Math is hard.

I’m somewhat reluctant to criticize other people’s bad financial decisions, having made so many atrociously dumb decisions in my own life. My financial stupidity isn’t even in the past tense — I have a brand-new PS4, but I’m waiting until the new year when my Flexible Spending Account resets to go to the doctor.

On the other hand, sometimes it takes an idiot to spot an idiot (I just made that up). At the very least, I’m somewhat uniquely qualified to identify which financial mistakes are “common” among the financially illiterate, versus the mistakes that take a special kind of dumb.

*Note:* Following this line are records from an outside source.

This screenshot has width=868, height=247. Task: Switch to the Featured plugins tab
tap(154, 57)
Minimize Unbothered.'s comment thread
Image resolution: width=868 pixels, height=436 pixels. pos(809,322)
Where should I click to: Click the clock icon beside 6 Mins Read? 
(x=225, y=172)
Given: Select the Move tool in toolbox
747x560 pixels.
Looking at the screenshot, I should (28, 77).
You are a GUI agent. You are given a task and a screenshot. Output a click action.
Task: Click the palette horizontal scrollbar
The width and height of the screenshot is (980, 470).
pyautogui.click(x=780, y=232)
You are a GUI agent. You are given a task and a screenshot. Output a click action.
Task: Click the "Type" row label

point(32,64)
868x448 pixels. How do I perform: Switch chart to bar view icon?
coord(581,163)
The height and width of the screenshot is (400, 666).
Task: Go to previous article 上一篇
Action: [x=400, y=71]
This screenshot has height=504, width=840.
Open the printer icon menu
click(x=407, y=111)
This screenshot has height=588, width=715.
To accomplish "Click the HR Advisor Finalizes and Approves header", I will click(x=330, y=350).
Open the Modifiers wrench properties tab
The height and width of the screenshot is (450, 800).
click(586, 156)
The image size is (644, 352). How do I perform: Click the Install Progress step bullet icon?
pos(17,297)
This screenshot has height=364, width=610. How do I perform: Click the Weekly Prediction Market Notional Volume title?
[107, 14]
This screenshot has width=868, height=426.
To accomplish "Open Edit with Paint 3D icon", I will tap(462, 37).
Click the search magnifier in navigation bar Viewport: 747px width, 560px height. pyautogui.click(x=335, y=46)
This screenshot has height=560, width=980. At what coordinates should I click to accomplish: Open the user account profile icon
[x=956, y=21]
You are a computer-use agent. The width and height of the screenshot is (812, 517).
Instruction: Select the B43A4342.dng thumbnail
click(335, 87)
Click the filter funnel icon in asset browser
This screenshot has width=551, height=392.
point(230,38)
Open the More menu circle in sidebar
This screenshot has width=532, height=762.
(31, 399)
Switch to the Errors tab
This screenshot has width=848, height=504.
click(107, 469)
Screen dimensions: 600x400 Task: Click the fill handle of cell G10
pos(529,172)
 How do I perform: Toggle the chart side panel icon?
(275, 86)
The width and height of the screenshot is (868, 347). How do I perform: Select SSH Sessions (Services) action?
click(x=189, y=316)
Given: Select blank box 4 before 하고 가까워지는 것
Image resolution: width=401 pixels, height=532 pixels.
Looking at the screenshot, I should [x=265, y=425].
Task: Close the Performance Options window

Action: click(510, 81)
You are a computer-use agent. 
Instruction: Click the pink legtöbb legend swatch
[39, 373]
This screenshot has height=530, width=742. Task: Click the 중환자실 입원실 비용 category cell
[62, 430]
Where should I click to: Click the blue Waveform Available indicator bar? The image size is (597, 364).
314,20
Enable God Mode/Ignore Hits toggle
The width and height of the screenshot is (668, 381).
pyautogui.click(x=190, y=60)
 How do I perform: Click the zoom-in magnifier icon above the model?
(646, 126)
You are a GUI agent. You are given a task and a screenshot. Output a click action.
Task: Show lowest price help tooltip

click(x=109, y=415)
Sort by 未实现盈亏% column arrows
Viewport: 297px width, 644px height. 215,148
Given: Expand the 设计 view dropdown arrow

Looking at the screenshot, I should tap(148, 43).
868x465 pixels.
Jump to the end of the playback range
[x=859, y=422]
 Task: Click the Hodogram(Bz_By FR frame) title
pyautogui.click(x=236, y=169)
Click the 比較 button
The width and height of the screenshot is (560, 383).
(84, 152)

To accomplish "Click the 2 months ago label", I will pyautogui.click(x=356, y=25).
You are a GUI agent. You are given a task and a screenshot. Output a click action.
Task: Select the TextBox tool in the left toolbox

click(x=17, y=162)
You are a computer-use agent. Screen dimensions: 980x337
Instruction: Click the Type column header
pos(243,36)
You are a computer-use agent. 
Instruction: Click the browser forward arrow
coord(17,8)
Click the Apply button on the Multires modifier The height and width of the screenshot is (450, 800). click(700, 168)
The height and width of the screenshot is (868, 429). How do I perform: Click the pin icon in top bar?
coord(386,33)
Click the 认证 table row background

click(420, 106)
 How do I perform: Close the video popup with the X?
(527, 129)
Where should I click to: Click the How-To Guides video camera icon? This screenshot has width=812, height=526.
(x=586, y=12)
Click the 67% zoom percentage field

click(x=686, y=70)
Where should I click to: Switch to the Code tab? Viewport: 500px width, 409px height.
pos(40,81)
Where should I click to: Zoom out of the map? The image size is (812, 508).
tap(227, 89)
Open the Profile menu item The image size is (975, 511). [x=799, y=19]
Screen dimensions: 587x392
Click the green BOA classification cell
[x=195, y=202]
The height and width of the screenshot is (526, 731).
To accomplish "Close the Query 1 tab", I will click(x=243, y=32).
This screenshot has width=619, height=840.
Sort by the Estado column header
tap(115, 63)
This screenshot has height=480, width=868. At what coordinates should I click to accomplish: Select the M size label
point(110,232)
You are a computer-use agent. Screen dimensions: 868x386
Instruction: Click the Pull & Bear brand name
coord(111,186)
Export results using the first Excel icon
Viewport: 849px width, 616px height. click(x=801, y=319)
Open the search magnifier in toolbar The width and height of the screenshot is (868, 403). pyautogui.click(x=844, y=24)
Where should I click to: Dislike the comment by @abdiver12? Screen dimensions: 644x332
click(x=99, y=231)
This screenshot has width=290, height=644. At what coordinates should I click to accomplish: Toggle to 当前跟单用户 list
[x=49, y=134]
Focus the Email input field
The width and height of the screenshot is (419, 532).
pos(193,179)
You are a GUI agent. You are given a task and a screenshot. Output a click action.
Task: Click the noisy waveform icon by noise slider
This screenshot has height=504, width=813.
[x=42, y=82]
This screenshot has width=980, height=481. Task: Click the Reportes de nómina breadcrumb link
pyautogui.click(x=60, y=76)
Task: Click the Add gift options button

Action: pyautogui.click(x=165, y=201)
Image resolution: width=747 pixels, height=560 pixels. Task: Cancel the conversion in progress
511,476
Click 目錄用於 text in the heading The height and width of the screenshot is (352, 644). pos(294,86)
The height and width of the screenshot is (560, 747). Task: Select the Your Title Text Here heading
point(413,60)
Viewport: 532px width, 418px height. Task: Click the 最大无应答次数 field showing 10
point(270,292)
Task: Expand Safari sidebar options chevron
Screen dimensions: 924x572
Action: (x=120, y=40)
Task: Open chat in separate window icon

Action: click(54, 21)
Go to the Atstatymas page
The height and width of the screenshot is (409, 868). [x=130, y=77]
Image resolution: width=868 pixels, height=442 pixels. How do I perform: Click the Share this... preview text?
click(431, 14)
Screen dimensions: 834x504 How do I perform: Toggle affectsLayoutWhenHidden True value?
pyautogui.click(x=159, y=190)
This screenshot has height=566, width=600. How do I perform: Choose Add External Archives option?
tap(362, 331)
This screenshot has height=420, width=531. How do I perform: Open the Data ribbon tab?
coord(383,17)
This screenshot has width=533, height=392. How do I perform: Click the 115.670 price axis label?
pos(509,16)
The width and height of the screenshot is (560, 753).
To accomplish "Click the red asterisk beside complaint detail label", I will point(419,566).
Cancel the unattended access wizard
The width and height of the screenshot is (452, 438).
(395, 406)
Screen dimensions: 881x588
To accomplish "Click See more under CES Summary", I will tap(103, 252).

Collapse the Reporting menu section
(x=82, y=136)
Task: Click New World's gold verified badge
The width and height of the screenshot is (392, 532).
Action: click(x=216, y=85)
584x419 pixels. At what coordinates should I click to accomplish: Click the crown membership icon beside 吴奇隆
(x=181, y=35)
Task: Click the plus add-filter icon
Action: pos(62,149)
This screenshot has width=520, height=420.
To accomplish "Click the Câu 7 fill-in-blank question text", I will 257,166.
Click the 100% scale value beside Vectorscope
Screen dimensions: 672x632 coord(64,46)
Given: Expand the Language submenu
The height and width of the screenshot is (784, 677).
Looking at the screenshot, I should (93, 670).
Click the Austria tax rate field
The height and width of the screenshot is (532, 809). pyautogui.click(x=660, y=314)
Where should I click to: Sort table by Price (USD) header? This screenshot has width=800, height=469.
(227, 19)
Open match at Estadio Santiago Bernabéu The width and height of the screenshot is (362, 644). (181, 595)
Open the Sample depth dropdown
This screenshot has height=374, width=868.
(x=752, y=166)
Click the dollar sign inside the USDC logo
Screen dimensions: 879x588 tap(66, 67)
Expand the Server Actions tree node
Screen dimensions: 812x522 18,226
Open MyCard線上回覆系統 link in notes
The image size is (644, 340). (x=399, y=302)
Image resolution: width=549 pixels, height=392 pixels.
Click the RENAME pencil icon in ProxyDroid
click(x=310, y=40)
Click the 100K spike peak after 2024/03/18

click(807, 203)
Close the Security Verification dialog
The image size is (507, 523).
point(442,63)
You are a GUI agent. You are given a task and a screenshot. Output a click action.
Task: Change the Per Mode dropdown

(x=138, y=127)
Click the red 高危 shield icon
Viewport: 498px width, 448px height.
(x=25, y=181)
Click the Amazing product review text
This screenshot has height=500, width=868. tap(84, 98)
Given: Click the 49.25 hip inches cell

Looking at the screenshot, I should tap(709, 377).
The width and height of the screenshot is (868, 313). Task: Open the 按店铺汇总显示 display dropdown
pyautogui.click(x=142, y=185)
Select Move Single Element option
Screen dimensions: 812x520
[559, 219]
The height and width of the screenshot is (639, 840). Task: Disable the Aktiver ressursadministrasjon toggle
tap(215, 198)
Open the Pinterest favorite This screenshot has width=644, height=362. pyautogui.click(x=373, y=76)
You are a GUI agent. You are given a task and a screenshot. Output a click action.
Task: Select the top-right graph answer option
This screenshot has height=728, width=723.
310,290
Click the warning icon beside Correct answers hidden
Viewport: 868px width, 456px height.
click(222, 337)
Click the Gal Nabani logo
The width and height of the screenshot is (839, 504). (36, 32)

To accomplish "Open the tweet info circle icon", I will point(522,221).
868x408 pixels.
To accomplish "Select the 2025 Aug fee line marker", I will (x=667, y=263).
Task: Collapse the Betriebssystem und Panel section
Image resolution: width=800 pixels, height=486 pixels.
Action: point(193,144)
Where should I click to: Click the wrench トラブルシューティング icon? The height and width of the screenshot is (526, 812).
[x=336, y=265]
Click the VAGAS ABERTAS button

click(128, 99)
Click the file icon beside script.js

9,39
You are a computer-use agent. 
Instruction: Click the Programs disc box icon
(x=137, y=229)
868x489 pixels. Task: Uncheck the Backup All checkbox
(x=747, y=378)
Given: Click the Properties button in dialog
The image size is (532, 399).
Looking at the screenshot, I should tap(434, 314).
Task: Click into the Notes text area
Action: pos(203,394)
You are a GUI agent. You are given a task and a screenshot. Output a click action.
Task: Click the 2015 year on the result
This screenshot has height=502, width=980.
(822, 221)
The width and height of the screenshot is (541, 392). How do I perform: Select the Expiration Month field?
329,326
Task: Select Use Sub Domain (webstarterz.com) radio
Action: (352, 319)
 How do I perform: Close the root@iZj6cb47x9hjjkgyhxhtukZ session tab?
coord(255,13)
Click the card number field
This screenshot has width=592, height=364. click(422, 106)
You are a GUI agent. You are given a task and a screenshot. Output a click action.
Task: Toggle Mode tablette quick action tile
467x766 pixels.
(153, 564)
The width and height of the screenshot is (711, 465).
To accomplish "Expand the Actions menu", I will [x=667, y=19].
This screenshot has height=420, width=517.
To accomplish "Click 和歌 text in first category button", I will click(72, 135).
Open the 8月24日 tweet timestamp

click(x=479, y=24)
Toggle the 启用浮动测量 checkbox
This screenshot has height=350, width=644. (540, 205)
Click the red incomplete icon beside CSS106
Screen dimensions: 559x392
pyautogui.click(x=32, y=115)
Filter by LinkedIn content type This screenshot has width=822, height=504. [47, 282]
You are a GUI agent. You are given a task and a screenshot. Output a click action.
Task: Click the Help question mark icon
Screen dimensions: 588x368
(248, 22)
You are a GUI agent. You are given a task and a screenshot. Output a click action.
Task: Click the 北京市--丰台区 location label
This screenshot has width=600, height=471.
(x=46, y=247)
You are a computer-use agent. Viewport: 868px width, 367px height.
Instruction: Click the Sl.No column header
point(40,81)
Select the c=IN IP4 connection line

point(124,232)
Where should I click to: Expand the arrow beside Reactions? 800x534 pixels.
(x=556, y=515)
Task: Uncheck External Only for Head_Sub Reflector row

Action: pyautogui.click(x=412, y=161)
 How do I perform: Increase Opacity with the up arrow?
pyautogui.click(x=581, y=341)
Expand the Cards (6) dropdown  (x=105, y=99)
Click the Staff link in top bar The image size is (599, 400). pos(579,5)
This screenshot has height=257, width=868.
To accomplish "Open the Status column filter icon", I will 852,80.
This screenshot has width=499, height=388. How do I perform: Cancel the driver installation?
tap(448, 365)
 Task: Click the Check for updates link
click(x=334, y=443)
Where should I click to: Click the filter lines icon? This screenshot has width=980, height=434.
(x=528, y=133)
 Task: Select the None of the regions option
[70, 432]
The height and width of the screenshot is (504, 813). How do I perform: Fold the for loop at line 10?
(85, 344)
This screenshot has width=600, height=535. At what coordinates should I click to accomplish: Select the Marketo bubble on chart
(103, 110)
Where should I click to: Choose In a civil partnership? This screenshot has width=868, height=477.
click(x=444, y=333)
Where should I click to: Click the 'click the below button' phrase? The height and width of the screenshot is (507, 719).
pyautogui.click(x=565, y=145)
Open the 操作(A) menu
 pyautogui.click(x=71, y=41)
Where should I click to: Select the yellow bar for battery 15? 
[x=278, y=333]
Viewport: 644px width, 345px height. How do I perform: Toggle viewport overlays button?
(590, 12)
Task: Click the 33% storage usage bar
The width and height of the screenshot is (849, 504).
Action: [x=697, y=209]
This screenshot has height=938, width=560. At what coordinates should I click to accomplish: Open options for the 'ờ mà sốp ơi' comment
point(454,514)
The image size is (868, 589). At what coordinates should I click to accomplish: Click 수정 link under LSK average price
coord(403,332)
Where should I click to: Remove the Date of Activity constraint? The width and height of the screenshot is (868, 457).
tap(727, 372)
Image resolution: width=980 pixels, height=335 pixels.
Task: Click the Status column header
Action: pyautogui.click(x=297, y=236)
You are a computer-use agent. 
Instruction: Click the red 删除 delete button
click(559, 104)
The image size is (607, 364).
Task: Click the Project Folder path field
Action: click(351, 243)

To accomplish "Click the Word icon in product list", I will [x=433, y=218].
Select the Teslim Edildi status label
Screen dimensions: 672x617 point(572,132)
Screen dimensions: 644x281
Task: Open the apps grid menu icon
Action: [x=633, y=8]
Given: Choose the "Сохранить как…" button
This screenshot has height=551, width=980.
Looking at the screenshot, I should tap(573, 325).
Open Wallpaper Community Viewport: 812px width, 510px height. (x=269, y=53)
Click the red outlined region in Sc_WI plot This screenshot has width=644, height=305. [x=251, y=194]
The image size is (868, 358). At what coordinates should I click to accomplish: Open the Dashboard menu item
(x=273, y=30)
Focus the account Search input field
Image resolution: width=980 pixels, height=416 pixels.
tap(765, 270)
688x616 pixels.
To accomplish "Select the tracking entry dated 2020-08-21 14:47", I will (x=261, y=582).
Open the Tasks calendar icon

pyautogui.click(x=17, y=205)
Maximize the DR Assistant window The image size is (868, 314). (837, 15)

There are a few articles making the rounds today: there’s a Salon article trying to explain why law schools are comfortable scamming their students, and there’s a Forbes article making the stupid “now is a good time to go to law school” argument (which should make smart people roll their eyes). We’ve been down those roads before.

But we also have an article from a guy who says law school was the start of his financial downfall. He doesn’t blame law school, which is good, because I’m pretty sure he’s got nobody else to blame besides himself. And maybe his ex-wife….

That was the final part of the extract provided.